Segment Open

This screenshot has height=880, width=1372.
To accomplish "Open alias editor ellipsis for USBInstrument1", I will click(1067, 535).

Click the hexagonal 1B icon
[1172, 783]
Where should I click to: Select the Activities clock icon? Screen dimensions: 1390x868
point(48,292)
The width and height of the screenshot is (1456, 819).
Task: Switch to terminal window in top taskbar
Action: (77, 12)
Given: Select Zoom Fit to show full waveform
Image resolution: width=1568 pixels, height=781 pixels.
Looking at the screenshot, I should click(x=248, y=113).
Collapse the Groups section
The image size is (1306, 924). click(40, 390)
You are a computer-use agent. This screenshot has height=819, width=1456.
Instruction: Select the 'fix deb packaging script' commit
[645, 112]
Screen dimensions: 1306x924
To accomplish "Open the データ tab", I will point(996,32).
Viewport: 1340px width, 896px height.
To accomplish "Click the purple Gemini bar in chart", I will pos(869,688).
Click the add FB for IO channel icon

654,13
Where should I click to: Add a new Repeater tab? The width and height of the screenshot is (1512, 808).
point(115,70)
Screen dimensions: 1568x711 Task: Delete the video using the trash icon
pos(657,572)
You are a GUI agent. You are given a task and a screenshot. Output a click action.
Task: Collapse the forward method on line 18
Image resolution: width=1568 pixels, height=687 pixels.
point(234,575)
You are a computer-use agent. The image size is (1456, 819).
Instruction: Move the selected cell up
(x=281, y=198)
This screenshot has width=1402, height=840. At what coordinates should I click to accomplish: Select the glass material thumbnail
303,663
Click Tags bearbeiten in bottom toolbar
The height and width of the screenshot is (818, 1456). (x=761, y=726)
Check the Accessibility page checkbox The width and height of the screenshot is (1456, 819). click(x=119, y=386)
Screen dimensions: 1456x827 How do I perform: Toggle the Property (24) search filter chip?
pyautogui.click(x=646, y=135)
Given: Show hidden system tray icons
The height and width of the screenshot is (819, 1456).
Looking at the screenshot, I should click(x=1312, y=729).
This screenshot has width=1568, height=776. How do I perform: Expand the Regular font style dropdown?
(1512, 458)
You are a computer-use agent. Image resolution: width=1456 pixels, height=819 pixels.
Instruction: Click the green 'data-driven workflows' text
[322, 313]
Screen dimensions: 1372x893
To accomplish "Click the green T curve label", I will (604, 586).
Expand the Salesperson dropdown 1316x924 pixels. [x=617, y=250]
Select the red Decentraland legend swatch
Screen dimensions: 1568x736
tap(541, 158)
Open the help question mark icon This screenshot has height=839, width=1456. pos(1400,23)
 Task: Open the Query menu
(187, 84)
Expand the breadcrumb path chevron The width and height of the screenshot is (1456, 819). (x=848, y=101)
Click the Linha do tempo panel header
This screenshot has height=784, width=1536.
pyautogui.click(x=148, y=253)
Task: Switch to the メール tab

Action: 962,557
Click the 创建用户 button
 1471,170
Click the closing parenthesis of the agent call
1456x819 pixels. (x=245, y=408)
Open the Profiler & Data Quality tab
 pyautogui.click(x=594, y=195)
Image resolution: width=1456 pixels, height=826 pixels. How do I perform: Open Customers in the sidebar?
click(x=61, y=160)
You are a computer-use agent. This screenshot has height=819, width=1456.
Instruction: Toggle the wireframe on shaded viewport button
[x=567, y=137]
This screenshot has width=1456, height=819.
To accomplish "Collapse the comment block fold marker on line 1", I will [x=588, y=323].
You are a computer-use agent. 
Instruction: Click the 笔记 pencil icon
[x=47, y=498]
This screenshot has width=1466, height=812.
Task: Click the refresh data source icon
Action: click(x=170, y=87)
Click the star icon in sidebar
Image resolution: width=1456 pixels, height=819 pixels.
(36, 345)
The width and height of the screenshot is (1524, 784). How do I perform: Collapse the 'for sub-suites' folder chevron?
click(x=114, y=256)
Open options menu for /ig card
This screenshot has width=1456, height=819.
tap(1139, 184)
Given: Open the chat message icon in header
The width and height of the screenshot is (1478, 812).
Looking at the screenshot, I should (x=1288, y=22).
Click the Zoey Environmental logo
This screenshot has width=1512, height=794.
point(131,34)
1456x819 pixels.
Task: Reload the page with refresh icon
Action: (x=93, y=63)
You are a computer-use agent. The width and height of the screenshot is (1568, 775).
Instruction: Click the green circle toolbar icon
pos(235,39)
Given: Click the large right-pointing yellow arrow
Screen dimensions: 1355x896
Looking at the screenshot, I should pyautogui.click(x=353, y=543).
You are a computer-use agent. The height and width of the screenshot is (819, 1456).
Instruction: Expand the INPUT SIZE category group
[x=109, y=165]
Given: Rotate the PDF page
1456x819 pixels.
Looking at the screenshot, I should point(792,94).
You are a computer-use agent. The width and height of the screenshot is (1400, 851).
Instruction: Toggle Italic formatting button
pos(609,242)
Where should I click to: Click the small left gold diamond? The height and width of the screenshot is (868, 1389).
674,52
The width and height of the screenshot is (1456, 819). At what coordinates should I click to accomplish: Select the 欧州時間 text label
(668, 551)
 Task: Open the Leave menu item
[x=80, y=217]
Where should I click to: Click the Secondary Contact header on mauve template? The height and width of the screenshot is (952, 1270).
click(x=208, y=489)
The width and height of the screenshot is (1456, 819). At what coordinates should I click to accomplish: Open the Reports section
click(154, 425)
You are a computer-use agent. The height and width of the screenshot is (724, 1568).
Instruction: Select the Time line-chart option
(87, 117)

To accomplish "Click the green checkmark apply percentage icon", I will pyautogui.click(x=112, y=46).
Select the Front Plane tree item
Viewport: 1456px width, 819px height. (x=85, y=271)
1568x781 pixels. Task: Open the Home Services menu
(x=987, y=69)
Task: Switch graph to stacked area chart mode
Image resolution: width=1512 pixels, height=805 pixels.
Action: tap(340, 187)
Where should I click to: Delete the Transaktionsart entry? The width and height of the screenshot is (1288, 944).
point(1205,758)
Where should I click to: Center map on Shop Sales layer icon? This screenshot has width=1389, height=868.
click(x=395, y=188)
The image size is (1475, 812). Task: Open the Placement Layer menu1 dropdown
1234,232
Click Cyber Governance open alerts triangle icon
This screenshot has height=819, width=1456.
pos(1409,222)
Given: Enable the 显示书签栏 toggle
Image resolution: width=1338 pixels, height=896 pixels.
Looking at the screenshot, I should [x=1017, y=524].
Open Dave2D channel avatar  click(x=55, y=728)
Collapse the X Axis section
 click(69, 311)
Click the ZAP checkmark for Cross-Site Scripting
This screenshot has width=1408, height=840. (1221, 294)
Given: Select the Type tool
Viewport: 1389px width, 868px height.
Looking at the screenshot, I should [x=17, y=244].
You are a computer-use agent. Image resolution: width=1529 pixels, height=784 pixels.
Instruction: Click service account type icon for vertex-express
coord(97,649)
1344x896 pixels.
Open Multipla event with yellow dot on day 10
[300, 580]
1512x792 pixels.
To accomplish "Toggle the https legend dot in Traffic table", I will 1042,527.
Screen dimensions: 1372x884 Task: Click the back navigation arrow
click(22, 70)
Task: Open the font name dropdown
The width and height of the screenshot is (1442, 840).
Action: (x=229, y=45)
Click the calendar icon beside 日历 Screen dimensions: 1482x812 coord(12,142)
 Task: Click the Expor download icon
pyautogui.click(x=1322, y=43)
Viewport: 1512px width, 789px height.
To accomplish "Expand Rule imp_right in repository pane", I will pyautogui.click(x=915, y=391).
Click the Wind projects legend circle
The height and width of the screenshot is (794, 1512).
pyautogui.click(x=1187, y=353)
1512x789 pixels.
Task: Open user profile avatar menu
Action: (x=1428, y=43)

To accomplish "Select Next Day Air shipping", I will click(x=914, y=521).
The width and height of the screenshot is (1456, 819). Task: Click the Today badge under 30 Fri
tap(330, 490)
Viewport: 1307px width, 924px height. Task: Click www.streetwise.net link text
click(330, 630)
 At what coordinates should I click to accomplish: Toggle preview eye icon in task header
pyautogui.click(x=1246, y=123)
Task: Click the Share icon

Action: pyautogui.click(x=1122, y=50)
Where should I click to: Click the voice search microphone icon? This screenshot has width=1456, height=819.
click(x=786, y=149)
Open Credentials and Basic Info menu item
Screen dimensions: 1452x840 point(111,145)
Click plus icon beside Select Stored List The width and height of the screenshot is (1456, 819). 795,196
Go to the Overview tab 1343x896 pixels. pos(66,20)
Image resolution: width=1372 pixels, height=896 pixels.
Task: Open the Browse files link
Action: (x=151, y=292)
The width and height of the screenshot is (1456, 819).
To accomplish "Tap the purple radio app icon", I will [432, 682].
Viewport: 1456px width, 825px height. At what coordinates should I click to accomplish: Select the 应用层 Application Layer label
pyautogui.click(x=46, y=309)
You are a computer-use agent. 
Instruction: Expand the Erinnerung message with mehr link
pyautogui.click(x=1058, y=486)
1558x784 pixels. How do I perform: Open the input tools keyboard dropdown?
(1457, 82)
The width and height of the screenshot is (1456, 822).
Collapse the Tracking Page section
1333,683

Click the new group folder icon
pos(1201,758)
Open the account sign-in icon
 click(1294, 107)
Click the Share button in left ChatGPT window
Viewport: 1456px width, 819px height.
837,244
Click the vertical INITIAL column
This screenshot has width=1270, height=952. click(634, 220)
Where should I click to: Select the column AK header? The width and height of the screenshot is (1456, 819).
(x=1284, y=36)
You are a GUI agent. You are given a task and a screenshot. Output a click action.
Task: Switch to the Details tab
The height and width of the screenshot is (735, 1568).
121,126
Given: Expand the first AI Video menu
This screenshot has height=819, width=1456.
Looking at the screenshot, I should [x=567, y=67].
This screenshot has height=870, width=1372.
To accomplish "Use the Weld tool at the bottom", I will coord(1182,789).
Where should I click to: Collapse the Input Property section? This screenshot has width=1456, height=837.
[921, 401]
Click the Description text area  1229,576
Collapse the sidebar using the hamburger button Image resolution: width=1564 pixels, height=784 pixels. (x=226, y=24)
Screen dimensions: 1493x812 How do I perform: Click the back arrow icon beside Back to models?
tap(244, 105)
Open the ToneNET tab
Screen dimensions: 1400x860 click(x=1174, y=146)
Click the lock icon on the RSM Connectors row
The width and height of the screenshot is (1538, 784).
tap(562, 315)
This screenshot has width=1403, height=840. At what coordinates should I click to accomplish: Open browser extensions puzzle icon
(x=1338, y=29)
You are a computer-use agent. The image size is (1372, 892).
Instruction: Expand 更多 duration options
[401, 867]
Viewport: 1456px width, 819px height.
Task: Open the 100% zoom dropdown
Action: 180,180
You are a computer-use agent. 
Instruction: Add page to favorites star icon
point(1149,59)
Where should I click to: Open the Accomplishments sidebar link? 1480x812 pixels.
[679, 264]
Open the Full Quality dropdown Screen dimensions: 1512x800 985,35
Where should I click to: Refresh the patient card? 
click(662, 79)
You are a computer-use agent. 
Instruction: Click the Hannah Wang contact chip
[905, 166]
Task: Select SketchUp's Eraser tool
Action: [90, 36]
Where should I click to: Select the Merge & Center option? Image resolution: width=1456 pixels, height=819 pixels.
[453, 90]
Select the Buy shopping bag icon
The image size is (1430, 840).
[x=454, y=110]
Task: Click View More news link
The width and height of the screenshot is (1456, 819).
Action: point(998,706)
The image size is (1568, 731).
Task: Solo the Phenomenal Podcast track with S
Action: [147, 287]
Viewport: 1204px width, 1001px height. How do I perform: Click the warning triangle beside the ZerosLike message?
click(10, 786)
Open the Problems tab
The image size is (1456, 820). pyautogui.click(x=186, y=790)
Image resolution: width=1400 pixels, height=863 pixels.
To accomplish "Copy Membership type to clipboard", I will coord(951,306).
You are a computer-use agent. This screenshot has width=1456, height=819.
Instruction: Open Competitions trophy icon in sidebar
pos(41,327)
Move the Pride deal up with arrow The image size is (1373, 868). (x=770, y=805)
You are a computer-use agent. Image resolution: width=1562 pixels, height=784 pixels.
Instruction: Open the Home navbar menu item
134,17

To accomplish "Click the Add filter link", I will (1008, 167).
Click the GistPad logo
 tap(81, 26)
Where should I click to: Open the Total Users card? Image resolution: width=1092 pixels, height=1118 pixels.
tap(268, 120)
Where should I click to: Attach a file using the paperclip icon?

Segment Closed

*TASK STATEMENT:*
Could you return exactly the stretch of the data above that starts at the line with "Click the vertical INITIAL column" and ends at the line with "Given: Expand the first AI Video menu", both lines included?

*TASK RESULT:*
Click the vertical INITIAL column
This screenshot has width=1270, height=952. click(634, 220)
Where should I click to: Select the column AK header? The width and height of the screenshot is (1456, 819).
(x=1284, y=36)
You are a GUI agent. You are given a task and a screenshot. Output a click action.
Task: Switch to the Details tab
The height and width of the screenshot is (735, 1568).
121,126
Given: Expand the first AI Video menu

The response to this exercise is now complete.